Potential sources of saving that are unlikely to find favour would be a very thorough pruning to the regulatory framework surrounding mental healthcare (so that managers can get on with managing rather than feeding the beast), abandonment of payment by results (with its very large transaction costs), reassessment of the whole unscientific risk assessment industry and a review of the mandatory training our regulators insist we go on. On a more fundamental basis, the remit of mental health services should be focused much more clearly than is currently the case on the assessment, treatment and care of people with mental illnesses. It is for politicians to create the circumstances that allow the nation's social capital to increase, not psychiatrists and psychologists.
What not to do
There are also some things not to do: I have three.

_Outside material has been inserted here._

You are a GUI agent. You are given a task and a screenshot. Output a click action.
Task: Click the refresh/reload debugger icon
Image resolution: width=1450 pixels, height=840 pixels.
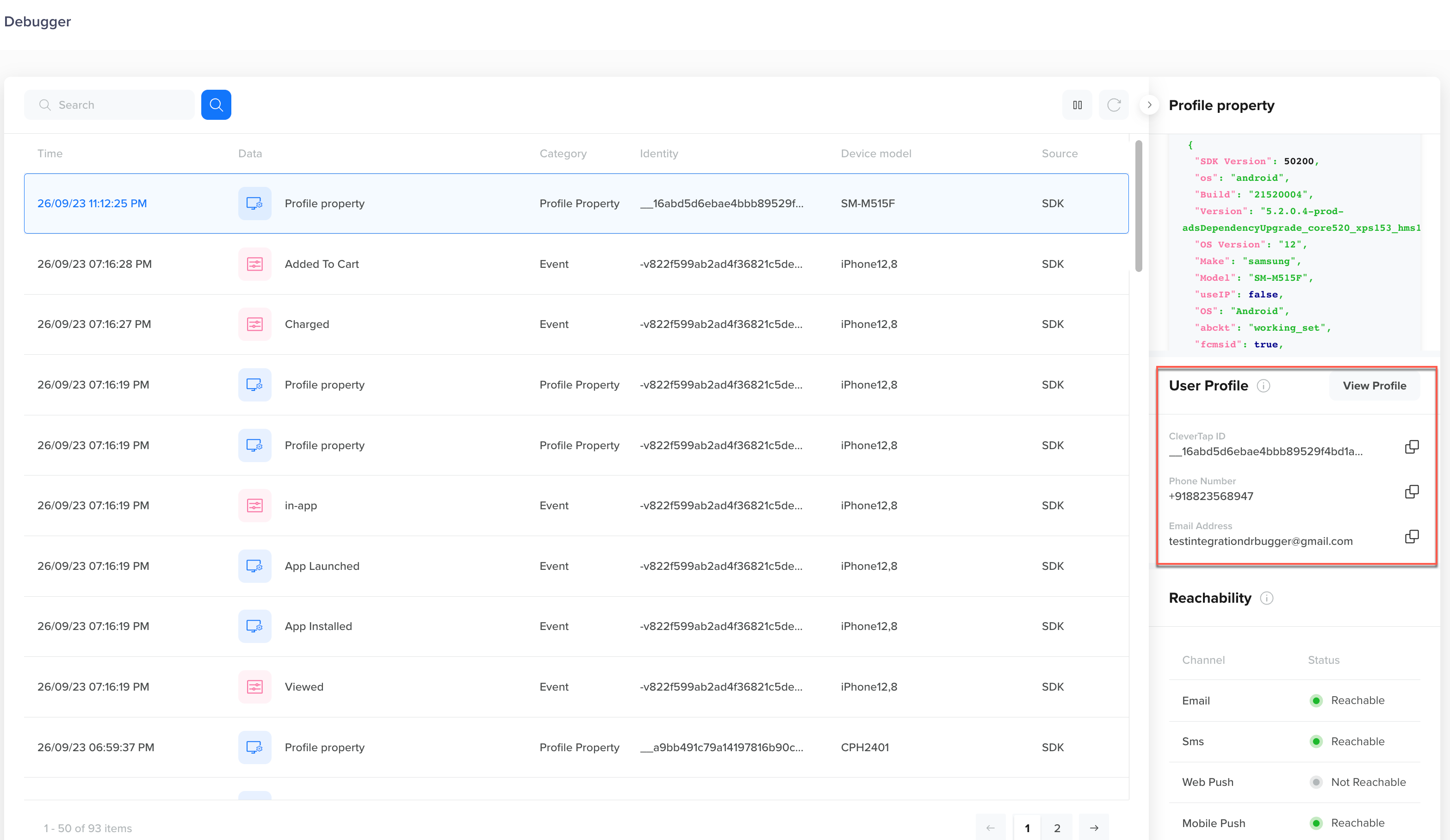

The first is not to engage in salami slicing services year on year to meet savings targets: much more root-and-branch changes will be required than can be accommodated by shaving a post here and there. The second is not to equate good care with ever-decreasing lengths of in-patient stay, something that is an article of faith among trust chief executives. Systems that have deinstitutionalised more aggressively than England, such as Australia, are beginning to regret the consequences of ultra-short in-patient episodes that cannot be definitively therapeutic. 18 The third is not to precipitate disinvestment in mental health services research: we need to continue with high-quality basic and applied research so that our treatment technologies and systems of care can become more effective than they currently are.
Conclusions
These are very difficult times for mental health services. Practitioners, service managers and policy makers will need to make tough decisions. Prioritisation, rationalisation and innovation will all be required if unintended adverse consequences for patients and carers are to be avoided.